A trial was had on the general issue, non assumpsit, and a verdict for the plaintiff for six hundred and forty-nine dollars and ninety cents in damages.

A motion for a new trial was overruled and judgment entered on the verdict.

To reverse this judgment the record is brought here by writ of error and various errors assigned.

The points made by plaintiff in error are, that, as the deed for the land was made to plaintiff in error by several persons joining therein, there can be no recovery by one of the grantors of his or her aliquot part of the purchase money not paid by the grantee.

The record shows, that the land sold to plaintiff in error was held by several persons with different interests, and the amount in suit was a portion of the money coming to the defendant in error for her interest therein. The interests of the grantors being several, they are entitled to bring separate suits for the portion coming to each one of them if withheld. The money was handed to Brown, the justice of the peace who took the acknowledgment of the deed, on the part of three of the grantors, by the plaintiff in error, as the aggregate sum due for the land, and it was paid over by Brown in the presence of plaintiff in the proportions to which each was entitled. The interest of defendant in error in the land was a separate, distinct legal interest, and she was therefore capable of bringing this action and of maintaining it. 1 Oh. PI. 2. Among the funds so handed to Brown, and handed by him to the defendant in error as her share of the purchase money, was a certificate of deposit of six hundred dollars in the banking-house of E. B. Stiles, payable to the order of plaintiff in error, and dated October 8, 1864.

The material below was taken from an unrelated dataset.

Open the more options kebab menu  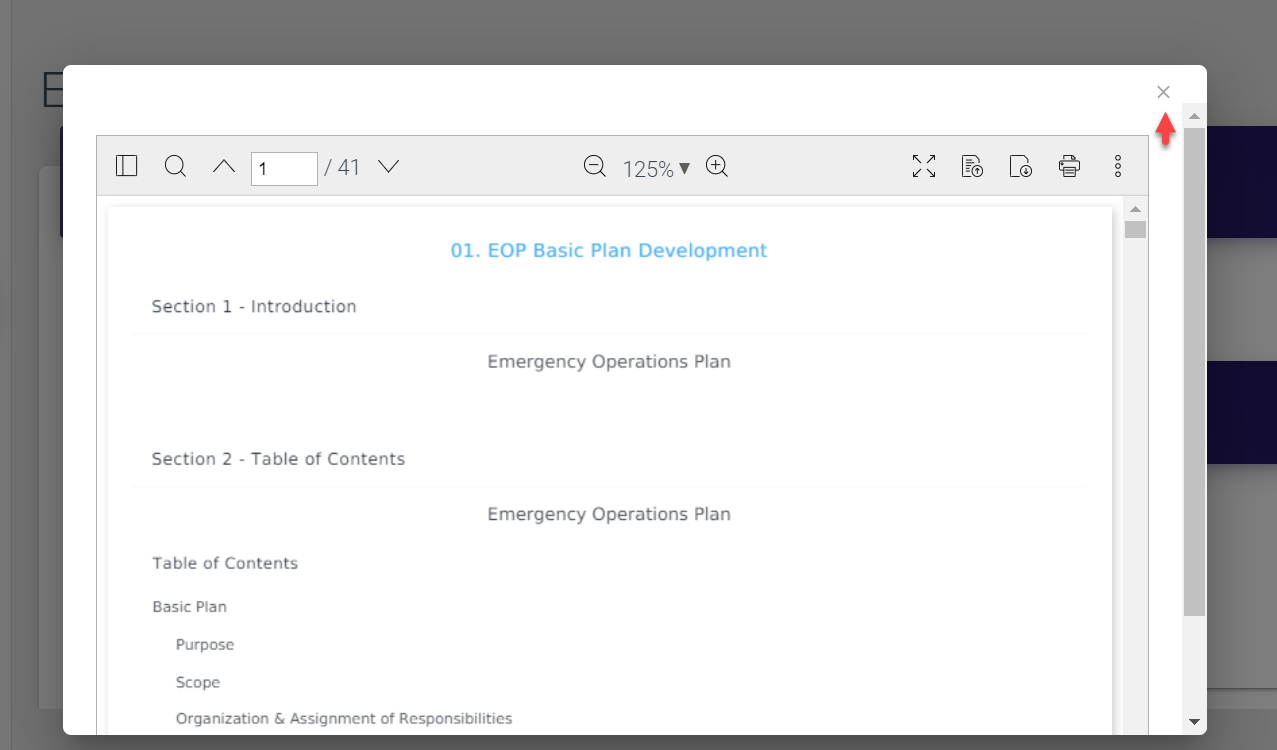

On this certificate, thus passed over to the defendant in error, the plaintiff in error makes his second point, which is, that the receipt of this certificate as a part of the purchase money, was prima facie payment to that extent, and that it devolved on the defendant in error, the duty of exercising due diligence in endeavoring to secure its payment; that by the receipt of the certificate indorsed by the payee, the relation of the parties become that of an assignee and assignor of commercial paper. Plaintiff in error insists, that it was upon the indorsement the parties relied, and in order to hold plaintiff in error as such indorser, it was incumbent on defendant in error, to use the diligence required by the statute.

Is it a fact, that the certificate was taken upon the faith of the indorsement ? The witness, Brown, says that the certificate was indorsed before he proffered it to the defendant in error, and on some suggestion being made by one of the parties present, that Stiles’ bank had stopped payment that day, and defendant in error being unwilling to receive it, the witness said to her, “Well, Leake is perfectly good for it if Stiles is not, as Leake had indorsed it.” The defendant in error then observed, “ he was good for it whether Stiles was or not, that if Stiles did not pay it, he would.”

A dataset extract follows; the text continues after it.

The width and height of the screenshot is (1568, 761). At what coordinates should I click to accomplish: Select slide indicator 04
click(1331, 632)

The indorsement had been previously made, so that, it is clear, the defendant in error did not receive the certificate upon the ‘strength of the indorsement nor rely upon that, but upon the declaration of plaintiff in error, that he was good for it if Stiles was not, and that he would pay it if Stiles did not.

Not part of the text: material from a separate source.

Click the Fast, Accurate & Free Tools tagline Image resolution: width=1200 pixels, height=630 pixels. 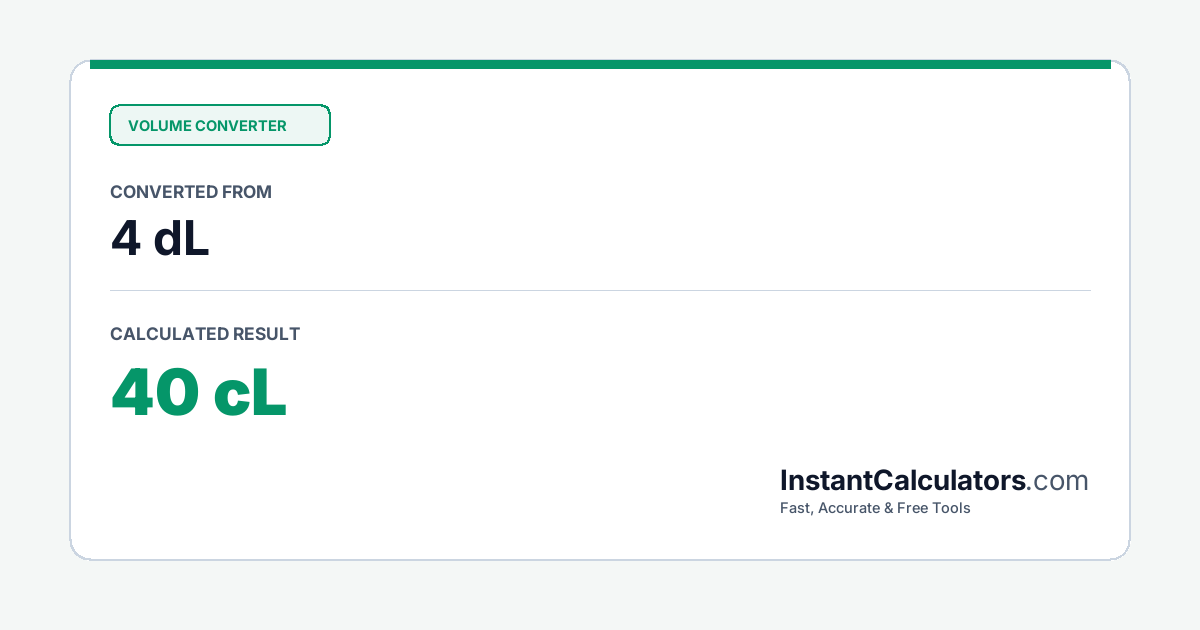pos(875,508)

There does not appear to be any evidence, that the certificate was received on the faith of the indorsement, and, therefore,, the relation of assignor and assignee, with its concomitants, did not exist.

The third point made by plaintiff in error is, that, in any view of the case, the failure to return, or offer to return, the-certificate is fatal to a recovery by the defendant in error.

We accord fully in the doctrine of the case of Miller v. Lumsden et al., 16 Ill. 161, to which plaintiff in error refers-to sustain this point, but do not think it is hostile to the claim-set up. The court held, that it was an established rule of lawy where a bill of exchange or a negotiable note is taken for a prior debt, that the party cannot recover upon the original consideration, unless the bill or note is produced and cancelled at the trial, or it appears, that it cannot be enforced by a third party. In that case, the bill was in the hands of a holder for value in an adjoining State, and was outstanding for collection against the maker of the note. If, then, a recovery had been allowed by Miller on this note, Lumsden & Co., being liable to-the holder of the hill, might have been compelled to pay the same debt twice. A party thus situated cannot be subjected to this two-fold liability. It would not suffer the plaintiff to collect the note while the bill of exchange was in the hands of a Iona fide holder.

The difference between this case and that is so obvious, as to need no particularizing. Here the certificate was not given or accepted in payment of a prior debt; it was not given and received as negotiable paper to be subject to the incidents of such paper; it was produced at the trial and placed in the power of the court to do with it as justice and the law required. It could not be, and should not be, canceled, for it was the evidence the plaintiff in error had of a deposit with Stiles, and it fully appeared it could not be enforced by a third person. The defendant in error, by placing the certificate in the power •of the court, after putting it in evidence, did virtually put it in the power of the plaintiff in error, the payee therein, to whom the court, on motion for such purpose, would have caused it to be delivered in the event of a recovery against him. This is all the law required of the defendant in error.

The case of Smalley v. Edey, 19 Ill. 207, decides, that a negotiable note, executed by a debtor, in settlement of his debt, to a third person, at the instance of the creditor himself, is prima faeie a payment of the original debt, referring to Ralston v. Wood, 15 id. 159, and 2 Greenl. Ev. §§ 519, 520.

We are not disposed to dispute this doctrine, and if this case was like that, it would control. But there are. several points of difference. This certificate was not taken in payment of a prior debt, nor at the instance of the defendant in error. The facts to which we have adverted, as having occurred at the time of the transaction, forbid the idea of prima faeie payment by this certificate.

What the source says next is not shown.